*Task*: Copy out each line below in which the string "toolbar" appears.

(Records from a dataset)
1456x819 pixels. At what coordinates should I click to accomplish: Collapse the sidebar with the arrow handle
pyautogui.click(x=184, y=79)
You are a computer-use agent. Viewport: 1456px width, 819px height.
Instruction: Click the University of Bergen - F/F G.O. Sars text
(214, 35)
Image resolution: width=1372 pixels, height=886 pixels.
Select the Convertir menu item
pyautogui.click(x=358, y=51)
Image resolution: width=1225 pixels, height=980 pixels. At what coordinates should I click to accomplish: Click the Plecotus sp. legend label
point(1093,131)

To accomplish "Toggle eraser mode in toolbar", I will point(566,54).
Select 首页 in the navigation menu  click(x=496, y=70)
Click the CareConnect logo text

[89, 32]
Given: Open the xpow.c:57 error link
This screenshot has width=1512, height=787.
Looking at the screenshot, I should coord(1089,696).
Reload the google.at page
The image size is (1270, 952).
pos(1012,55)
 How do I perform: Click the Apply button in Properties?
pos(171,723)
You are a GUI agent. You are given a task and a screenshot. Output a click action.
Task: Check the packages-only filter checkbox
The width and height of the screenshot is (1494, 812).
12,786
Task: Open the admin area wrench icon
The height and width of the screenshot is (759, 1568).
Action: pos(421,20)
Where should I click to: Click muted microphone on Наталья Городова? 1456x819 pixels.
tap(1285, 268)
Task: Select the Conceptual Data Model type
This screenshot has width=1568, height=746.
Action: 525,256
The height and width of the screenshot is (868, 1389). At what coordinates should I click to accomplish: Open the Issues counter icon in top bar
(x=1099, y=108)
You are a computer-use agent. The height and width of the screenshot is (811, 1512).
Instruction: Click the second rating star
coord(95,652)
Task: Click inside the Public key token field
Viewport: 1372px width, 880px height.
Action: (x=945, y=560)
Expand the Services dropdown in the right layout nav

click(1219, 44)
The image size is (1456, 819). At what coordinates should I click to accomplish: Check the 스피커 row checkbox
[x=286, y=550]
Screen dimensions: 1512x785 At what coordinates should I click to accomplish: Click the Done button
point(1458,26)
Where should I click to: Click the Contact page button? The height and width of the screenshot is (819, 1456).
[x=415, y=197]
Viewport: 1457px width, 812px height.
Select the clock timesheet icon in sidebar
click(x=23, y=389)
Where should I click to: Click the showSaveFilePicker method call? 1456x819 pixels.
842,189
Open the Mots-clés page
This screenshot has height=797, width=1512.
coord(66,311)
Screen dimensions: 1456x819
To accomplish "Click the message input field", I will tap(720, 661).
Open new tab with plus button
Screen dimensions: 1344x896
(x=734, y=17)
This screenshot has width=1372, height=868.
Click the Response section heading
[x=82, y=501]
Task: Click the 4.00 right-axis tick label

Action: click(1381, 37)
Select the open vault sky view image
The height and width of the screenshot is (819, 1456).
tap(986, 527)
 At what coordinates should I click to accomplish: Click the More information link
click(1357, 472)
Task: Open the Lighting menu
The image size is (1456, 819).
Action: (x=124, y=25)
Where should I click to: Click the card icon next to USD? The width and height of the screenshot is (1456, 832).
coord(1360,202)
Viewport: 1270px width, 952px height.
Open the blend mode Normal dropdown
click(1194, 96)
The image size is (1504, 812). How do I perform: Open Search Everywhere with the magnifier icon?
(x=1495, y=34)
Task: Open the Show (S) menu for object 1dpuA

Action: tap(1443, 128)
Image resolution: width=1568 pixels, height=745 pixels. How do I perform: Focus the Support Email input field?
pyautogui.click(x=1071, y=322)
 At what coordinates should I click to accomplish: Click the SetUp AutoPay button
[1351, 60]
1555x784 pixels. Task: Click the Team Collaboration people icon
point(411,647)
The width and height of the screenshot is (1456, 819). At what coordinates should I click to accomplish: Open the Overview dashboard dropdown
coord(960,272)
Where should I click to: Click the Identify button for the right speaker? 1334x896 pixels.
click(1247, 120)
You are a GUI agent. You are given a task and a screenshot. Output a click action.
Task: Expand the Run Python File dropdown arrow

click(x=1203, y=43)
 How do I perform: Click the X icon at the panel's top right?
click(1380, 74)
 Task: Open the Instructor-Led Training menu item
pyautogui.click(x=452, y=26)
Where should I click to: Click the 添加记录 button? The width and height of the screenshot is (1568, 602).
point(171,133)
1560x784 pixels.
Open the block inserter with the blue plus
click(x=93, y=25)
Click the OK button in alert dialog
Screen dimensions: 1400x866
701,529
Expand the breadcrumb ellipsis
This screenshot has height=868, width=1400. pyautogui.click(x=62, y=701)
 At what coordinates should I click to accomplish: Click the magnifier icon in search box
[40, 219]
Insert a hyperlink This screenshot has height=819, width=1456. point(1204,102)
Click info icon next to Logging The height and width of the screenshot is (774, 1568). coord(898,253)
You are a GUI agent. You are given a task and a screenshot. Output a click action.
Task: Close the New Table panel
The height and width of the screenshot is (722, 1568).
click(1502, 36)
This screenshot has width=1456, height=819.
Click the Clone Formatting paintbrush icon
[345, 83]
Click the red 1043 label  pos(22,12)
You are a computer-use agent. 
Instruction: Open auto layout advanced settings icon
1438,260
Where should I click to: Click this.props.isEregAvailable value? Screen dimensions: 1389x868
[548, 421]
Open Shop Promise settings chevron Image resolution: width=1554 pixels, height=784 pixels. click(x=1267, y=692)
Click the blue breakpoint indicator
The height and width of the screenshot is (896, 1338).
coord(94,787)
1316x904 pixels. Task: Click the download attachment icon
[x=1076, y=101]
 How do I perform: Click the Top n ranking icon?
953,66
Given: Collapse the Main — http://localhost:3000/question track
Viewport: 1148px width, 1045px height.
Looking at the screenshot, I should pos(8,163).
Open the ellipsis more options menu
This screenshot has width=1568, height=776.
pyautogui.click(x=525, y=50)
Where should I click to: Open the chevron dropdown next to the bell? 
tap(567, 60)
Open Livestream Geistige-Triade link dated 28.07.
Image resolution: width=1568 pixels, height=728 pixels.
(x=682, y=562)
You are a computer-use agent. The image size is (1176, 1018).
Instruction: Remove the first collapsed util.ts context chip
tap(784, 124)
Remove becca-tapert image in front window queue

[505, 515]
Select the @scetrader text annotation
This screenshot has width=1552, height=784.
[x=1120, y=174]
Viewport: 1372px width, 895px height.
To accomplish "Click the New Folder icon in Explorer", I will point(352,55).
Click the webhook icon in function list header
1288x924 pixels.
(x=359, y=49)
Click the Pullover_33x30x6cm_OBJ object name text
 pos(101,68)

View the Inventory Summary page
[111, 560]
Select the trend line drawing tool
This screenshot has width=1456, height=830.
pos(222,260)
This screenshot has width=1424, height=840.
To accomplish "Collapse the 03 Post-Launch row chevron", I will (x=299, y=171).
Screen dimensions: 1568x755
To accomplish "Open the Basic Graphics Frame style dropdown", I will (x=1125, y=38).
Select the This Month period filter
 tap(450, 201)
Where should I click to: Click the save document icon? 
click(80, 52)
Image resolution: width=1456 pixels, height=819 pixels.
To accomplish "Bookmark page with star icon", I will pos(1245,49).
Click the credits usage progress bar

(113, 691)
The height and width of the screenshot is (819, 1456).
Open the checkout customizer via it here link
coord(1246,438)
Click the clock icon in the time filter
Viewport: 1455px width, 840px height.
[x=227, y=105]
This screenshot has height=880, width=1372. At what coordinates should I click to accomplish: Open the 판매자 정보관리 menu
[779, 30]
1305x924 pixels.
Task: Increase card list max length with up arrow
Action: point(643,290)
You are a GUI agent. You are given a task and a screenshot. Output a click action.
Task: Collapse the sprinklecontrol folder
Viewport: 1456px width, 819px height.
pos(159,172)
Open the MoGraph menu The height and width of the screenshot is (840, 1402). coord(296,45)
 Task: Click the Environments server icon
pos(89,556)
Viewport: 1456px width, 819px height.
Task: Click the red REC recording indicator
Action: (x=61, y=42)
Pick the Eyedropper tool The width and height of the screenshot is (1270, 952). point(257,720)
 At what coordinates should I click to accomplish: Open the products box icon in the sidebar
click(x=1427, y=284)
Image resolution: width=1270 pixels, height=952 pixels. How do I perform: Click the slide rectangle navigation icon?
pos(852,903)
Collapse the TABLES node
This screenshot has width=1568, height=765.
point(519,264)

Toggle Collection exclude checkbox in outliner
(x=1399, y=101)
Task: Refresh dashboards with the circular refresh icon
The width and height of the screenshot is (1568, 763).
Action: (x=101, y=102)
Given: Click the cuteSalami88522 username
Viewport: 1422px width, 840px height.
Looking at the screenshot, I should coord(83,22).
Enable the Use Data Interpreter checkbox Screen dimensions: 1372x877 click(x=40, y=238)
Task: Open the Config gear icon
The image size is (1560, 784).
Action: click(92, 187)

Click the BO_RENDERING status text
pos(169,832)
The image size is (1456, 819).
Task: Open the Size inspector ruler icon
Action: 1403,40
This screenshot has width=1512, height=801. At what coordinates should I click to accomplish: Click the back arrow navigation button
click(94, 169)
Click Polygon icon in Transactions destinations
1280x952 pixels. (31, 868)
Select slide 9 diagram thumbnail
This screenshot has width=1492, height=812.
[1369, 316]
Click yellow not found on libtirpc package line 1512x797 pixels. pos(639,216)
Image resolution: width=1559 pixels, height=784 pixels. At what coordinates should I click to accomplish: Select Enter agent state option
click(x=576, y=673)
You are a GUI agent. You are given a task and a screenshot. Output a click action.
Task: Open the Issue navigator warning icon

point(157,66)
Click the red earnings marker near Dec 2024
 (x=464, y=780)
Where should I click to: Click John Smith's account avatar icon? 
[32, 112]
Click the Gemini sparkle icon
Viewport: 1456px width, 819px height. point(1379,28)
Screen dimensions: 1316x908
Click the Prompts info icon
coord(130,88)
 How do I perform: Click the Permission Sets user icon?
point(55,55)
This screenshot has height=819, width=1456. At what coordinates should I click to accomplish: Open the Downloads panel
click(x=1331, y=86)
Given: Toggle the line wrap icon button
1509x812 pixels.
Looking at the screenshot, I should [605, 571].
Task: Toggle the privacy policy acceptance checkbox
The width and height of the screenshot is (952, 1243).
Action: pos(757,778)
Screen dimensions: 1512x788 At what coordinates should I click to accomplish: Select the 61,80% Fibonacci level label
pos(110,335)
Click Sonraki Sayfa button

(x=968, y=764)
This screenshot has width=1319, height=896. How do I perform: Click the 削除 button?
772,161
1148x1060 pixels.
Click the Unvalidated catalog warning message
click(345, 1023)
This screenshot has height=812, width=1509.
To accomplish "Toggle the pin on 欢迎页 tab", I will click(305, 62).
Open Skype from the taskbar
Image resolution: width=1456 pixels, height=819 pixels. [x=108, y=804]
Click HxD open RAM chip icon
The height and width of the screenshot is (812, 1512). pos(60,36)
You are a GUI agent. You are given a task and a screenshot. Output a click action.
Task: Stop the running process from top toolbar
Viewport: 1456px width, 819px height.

*Solution*:
To accomplish "Toggle eraser mode in toolbar", I will point(566,54).
Task: Stop the running process from top toolbar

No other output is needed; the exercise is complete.